• _Trecho para leitura_:
-- -- --
Por Mhario Lincoln c/a editoria-geral da Plataforma Nacional do Facetubes
Por várias vezes paguei "couvert artístico". Porém, nunca parei para pensar na importância desse ato. Todos sabem (e alguns se negam a pagar) que a cobrança do "couvert artístico" — aquela taxa geralmente embutida na conta de bares e restaurantes durante apresentações musicais — é uma tentativa de arrecadar dinheiro para pagar o artista que se apresenta no local. Mas não é apenas uma doação ou ajuda ao artista. Longe disso: é um pagamento real pelos serviços prestados pelo profissional da música. No entanto, na prática, esse entendimento esbarra em uma série de impasses legais, éticos e estruturais que merecem mais atenção do que se costuma dar.
Exemplo rápido se prende ao próprio "Código de Defesa do Consumidor (CDC)", que determina que "qualquer cobrança adicional precisa ser previamente informada de forma clara ao consumidor". Isso inclui o valor do "couvert", o nome do artista e a natureza da apresentação. Sem essa informação, a taxa se torna abusiva — e, portanto, ilegal. Mas, para a maioria dos legisladores, tal fato não é apenas um capricho legislativo. Porém, uma questão de transparência, respeito e equilíbrio entre as partes. Mas e mesmo assim. Nada acontece.
No entanto, não há uma legislação federal específica sobre o tema. Estados como Alagoas, São Paulo, Paraná e Ceará criaram normas próprias que variam em detalhes, mas todas convergem em um ponto central: o direito à informação prévia e clara. (Alguns donos de bares não seguem as regras, para não afastar mais fregueses).
No Ceará, a Lei Estadual nº 15.112, de 2 de janeiro de 2012, diz literalmente:
"Ficam os estabelecimentos comerciais, bares, restaurantes e congêneres que adotam o serviço denominado couvert artístico, obrigados a fixar, em local visível e de fácil leitura, informação clara e precisa sobre o seu valor.
Parágrafo único. A informação a que se refere o caput deverá ser afixada em placas com dimensões mínimas de 50cm (cinquenta centímetros) de altura por 40cm (quarenta centímetros) de largura."
Essa norma, em vigor desde fevereiro de 2012, visa garantir a previsibilidade e a transparência da cobrança. Mais recentemente, foi apresentado o Projeto de Lei nº 1044/2023, que pretende fortalecer ainda mais os direitos dos músicos. Dentre suas propostas:
Obrigatoriedade de repasse de, no mínimo, 90% do total arrecadado com o couvert artístico aos artistas. //// Criação de um selo “Estabelecimento Amigo da Música”, para locais que valorizam a arte local. //// Obrigação de manter por 1 ano os contratos e registros de arrecadação referentes ao couvert artístico, tornando-os acessíveis ao público.
-- -- --
• _Dados_:
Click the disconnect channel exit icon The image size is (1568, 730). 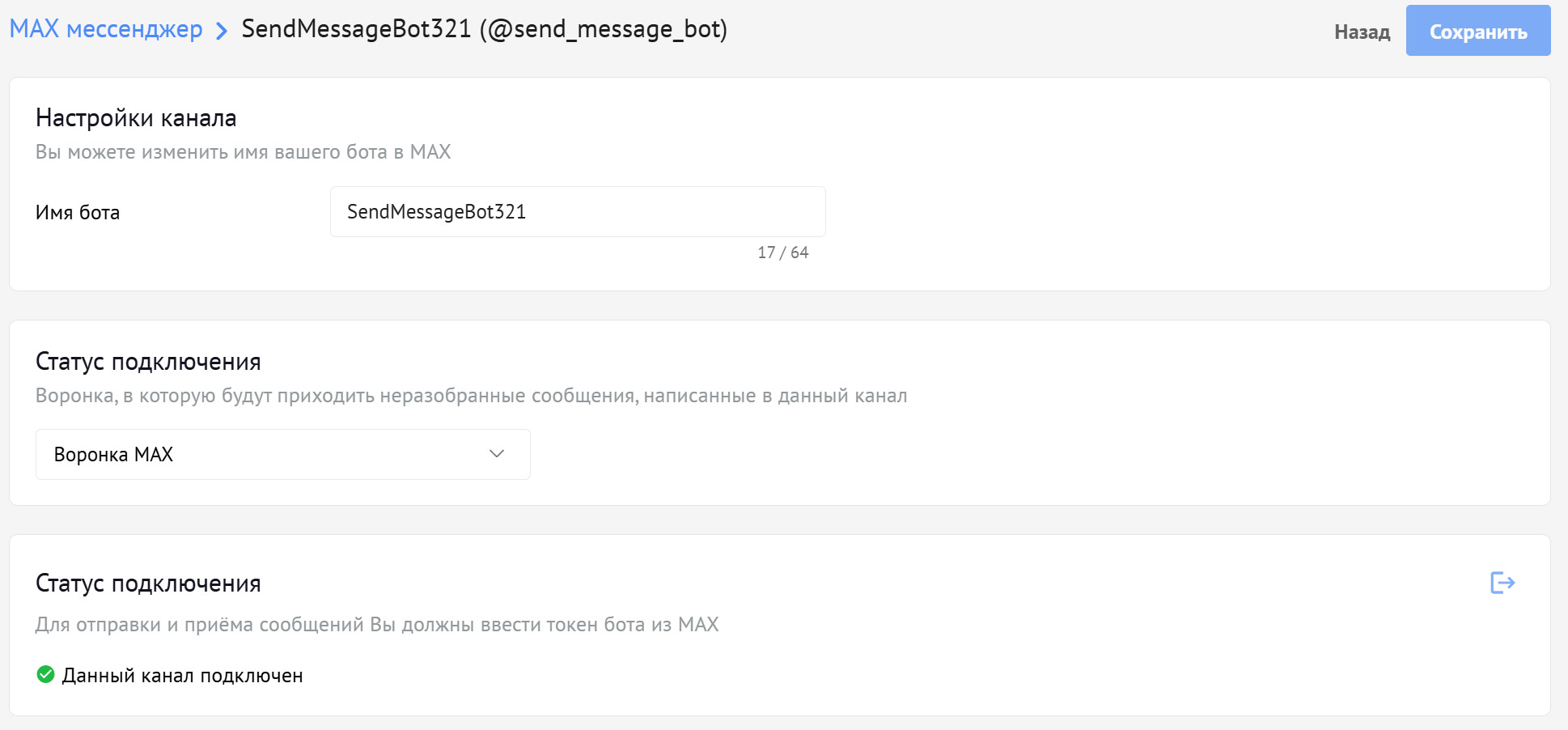(1502, 583)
-- -- --
• _O que fazer_:
1) No texto sobre o couvert artístico, qual lei estadual do Ceará trata do assunto?
2) Resuma em poucas frases o parágrafo do texto sobre o couvert artístico que começa com "No entanto, não há uma legislação federal", mantendo os fatos principais.
3) Dê continuidade ao texto sobre o couvert artístico a partir do ponto em que ele termina.

• _Respostas escritas_:
1) A Lei Estadual nº 15.112, de 2 de janeiro de 2012.

2) Não existe lei federal específica sobre o couvert artístico. Alagoas, São Paulo, Paraná e Ceará têm normas próprias, com detalhes diferentes, mas todas garantem o direito à informação prévia e clara. Alguns donos de bares descumprem as regras para não afastar fregueses.

3)
Esse projeto representa um avanço significativo no reconhecimento da música como trabalho e na regulamentação dos direitos dos artistas da noite. E é neste ponto que o depoimento do músico Chiquinho França dado a mim, no começo da manhã, em áudio do WhatsApp, se torna um documento quase histórico:
“A grande polêmica do barzinho ainda é o 'couvert artístico', a forma de pagamento. Os bares que arrecadam muito preferem pagar um cachê. Os que arrecadam pouco oferecem o 'couvert artístico', mas não repassam. É complicado o artista saber quanto foi arrecadado, nunca sabe. Por isso estou lutando para que essa arrecadação tenha um caráter de um trabalho profissional, igual a tantos outros, entre o contratado e o contratante.” Acrescenta Chiquinho França.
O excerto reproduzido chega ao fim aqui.